INVESTIGADORES
BRUNO Cecilia Ines
congresos y reuniones científicas
Título:
Modelos estadísticos para estudios de asociación genómica multiambientales
Autor/es:
RUEDA CALDERÓN, A.; BRUNO, C.; BALZARINI, M.
Reunión:
Congreso; XXII Reunión Científica del Grupo Argentino de Biometría; 2017
Resumen:
En los ensayos agrícolas multiambientales interesa la estimación de la contribución de los efectos de genotipo (G), ambiente (A) e interacción genotipo-ambiente (G×A) en la variación de caracteres cuantitativos. El modelo lineal mixto (MLM) de componentes de varianza es comúnmente usado para este fin.

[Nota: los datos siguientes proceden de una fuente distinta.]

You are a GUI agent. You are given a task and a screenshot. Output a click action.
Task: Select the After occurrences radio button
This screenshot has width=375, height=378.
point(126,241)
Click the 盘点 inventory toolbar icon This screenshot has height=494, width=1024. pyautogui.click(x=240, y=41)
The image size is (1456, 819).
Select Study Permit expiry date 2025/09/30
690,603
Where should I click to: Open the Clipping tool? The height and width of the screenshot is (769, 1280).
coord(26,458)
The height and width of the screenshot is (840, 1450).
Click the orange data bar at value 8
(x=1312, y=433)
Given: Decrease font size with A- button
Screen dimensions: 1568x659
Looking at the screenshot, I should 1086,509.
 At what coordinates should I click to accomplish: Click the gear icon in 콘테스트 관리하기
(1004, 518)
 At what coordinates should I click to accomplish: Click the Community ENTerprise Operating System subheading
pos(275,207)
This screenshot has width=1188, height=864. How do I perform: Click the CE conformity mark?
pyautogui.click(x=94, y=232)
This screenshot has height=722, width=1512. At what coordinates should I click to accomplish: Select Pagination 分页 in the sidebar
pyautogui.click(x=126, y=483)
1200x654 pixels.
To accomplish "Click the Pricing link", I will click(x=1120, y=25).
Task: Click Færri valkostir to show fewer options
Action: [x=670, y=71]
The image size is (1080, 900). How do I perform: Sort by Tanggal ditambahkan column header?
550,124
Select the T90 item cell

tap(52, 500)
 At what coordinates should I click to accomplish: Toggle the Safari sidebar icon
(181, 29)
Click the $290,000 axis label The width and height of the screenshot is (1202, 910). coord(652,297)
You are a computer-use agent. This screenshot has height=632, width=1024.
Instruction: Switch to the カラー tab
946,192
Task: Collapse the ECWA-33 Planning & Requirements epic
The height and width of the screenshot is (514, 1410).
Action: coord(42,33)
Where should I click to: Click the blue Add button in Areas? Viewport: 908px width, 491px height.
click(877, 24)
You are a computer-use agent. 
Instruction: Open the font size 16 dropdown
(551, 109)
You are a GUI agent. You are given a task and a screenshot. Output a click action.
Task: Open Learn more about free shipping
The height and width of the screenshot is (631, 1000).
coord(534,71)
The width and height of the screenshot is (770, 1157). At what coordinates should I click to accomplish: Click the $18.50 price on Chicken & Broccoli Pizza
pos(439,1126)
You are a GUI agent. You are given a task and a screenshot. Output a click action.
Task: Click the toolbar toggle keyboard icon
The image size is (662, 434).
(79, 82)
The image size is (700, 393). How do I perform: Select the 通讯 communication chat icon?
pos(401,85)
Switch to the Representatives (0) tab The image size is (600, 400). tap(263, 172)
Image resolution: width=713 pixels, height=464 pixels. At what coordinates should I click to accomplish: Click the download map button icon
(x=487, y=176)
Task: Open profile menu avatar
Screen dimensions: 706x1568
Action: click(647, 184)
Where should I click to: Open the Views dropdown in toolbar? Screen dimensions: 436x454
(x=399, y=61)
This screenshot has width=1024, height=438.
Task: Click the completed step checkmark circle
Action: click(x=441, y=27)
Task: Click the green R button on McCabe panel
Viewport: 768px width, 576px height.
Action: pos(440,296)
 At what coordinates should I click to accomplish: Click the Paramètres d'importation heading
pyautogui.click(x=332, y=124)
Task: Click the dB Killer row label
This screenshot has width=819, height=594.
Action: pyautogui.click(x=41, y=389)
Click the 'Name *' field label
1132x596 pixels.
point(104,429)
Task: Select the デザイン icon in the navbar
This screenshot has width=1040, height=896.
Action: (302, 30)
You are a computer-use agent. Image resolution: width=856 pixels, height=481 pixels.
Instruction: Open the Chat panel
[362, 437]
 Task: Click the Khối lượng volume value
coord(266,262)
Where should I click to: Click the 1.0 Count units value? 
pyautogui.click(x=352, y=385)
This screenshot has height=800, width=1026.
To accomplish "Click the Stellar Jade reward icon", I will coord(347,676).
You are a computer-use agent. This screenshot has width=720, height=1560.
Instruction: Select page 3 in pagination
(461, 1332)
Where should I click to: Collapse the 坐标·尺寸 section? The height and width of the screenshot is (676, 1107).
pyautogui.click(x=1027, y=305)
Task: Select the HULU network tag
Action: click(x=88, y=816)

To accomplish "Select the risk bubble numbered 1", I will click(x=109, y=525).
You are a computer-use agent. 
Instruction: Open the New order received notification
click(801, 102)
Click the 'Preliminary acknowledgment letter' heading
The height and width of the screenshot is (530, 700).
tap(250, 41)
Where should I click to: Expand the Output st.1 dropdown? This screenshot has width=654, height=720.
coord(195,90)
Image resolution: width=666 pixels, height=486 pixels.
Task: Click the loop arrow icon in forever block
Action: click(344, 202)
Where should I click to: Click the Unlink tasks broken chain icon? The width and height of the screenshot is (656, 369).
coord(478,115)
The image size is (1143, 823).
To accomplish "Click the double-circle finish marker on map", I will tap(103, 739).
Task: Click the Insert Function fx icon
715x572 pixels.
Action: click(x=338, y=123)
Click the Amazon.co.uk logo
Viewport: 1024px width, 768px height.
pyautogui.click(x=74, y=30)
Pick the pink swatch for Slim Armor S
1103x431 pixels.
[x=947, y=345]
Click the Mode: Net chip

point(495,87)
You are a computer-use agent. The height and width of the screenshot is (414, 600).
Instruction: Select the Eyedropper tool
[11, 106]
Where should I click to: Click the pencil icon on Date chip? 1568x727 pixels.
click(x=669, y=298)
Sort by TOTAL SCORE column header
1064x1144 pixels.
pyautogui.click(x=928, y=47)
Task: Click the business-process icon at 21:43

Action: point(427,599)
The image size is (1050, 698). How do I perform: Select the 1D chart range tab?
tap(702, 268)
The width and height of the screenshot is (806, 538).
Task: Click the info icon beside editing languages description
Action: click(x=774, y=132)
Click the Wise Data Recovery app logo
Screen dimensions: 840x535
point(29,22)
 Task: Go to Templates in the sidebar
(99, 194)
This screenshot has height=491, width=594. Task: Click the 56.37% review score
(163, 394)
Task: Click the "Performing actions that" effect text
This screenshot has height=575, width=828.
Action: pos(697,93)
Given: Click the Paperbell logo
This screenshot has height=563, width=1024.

Con la creciente disponibilidad de datos de marcadores moleculares, el efecto global de G puede ser expresado como un modelo aditivo de los efectos de múltiples marcadores y, en consecuencia, también es necesario modelar la interacción G×A desde la información molecular. Debe considerarse también que en estudios de asociación genómica (Genome-wide association study, GWAS) es común que los individuos de la población bajo análisis se encuentren emparentados genéticamente. Esta relación puede estimarse con coeficientes de coancestría a través del conocimiento del pedigree o bien desde los mismos datos moleculares. El objetivo de este trabajo fue comparar estrategias estadísticas para la estimación de modelos asociación en presencia de interacción G×A. Las estrategias de análisis son comparadas con el MLM de efectos global de G e interacción, cuyas componentes G, G×A son aleatorias y A es fija. Se trabajó con un conjunto de datos público conformado por599 genotipos de trigo, genotipados con 1279 SNP y evaluados fenotípicamente en 4 ambientes. La interacción G×A es la componente de varianza más importante. La primera estrategia fue estimar modelos GWAS por ambiente, considerando la estructura genética a través de la matriz de pedigree y, alternativamente, mediante la similitud molecular (EMMA). La segunda estrategia fue ajustar un modelo GWAS para el total de datos donde se incorpora G×A, usando la correlación de efectos genómicos entre ambientes para contemplar la interacción; nuevamente la matriz de relaciones aditivas fue calculada a partir del pedigree y de la matriz de marcadores moleculares. El Mejor Predictor Lineal Insesgado (BLUP) de los efectos de G en cada A fue derivado desde cada modelo. Se correlacionaron los BLUPs obtenidos bajo distintas estrategias de modelación con los obtenidos en el modelo de referencia. Con la primera estrategia implementada, para ambas formas de estimar la matriz de relaciones aditivas, se obtuvieron altas correlaciones de la performance estimada de cada G en cada A con la performance observada a partir del modelo de referencia.